Stored data
++++
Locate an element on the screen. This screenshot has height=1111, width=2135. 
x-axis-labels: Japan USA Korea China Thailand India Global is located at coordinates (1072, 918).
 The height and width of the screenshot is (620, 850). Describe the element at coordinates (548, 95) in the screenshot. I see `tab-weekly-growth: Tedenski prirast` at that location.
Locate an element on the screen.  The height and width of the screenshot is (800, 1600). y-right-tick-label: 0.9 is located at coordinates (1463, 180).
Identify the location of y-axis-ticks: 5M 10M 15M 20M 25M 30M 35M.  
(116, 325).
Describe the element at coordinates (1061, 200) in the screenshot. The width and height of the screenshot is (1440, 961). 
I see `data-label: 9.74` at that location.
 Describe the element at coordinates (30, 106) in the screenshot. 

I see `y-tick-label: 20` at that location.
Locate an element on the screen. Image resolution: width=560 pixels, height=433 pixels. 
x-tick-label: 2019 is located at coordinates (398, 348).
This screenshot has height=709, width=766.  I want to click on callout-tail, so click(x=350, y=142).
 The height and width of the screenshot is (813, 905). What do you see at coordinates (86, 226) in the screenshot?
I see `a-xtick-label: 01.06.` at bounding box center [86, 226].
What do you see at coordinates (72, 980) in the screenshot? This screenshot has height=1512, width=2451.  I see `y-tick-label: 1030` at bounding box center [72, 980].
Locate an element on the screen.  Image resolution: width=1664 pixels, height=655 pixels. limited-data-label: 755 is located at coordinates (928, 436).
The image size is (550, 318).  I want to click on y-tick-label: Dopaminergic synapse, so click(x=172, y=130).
++++
● WRITTEN TASK
Copy every line of the records above without changing anything.

● FINAL ANSWER
Locate an element on the screen. This screenshot has height=1111, width=2135. 
x-axis-labels: Japan USA Korea China Thailand India Global is located at coordinates (1072, 918).
 The height and width of the screenshot is (620, 850). Describe the element at coordinates (548, 95) in the screenshot. I see `tab-weekly-growth: Tedenski prirast` at that location.
Locate an element on the screen.  The height and width of the screenshot is (800, 1600). y-right-tick-label: 0.9 is located at coordinates (1463, 180).
Identify the location of y-axis-ticks: 5M 10M 15M 20M 25M 30M 35M.  
(116, 325).
Describe the element at coordinates (1061, 200) in the screenshot. The width and height of the screenshot is (1440, 961). 
I see `data-label: 9.74` at that location.
 Describe the element at coordinates (30, 106) in the screenshot. 

I see `y-tick-label: 20` at that location.
Locate an element on the screen. Image resolution: width=560 pixels, height=433 pixels. 
x-tick-label: 2019 is located at coordinates (398, 348).
This screenshot has height=709, width=766.  I want to click on callout-tail, so click(x=350, y=142).
 The height and width of the screenshot is (813, 905). What do you see at coordinates (86, 226) in the screenshot?
I see `a-xtick-label: 01.06.` at bounding box center [86, 226].
What do you see at coordinates (72, 980) in the screenshot? This screenshot has height=1512, width=2451.  I see `y-tick-label: 1030` at bounding box center [72, 980].
Locate an element on the screen.  Image resolution: width=1664 pixels, height=655 pixels. limited-data-label: 755 is located at coordinates (928, 436).
The image size is (550, 318).  I want to click on y-tick-label: Dopaminergic synapse, so click(x=172, y=130).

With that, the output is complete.